Records supplied —
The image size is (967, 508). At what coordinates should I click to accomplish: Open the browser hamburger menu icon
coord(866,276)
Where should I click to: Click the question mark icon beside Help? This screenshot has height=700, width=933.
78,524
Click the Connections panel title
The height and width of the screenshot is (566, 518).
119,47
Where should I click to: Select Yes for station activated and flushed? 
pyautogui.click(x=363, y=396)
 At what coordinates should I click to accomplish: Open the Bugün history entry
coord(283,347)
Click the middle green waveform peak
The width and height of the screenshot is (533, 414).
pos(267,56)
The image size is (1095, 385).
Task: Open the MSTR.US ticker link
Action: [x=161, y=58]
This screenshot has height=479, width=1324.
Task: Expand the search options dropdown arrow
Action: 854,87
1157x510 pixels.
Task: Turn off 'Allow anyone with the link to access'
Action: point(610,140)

Your instructions —
Retype word for word everything in the listing above from the line that holds "Where should I click to: Select" down to the line that holds "Click the middle green waveform peak". Keep both end lines and leave out the rest.

Answer to this task —
Where should I click to: Select Yes for station activated and flushed? 
pyautogui.click(x=363, y=396)
 At what coordinates should I click to accomplish: Open the Bugün history entry
coord(283,347)
Click the middle green waveform peak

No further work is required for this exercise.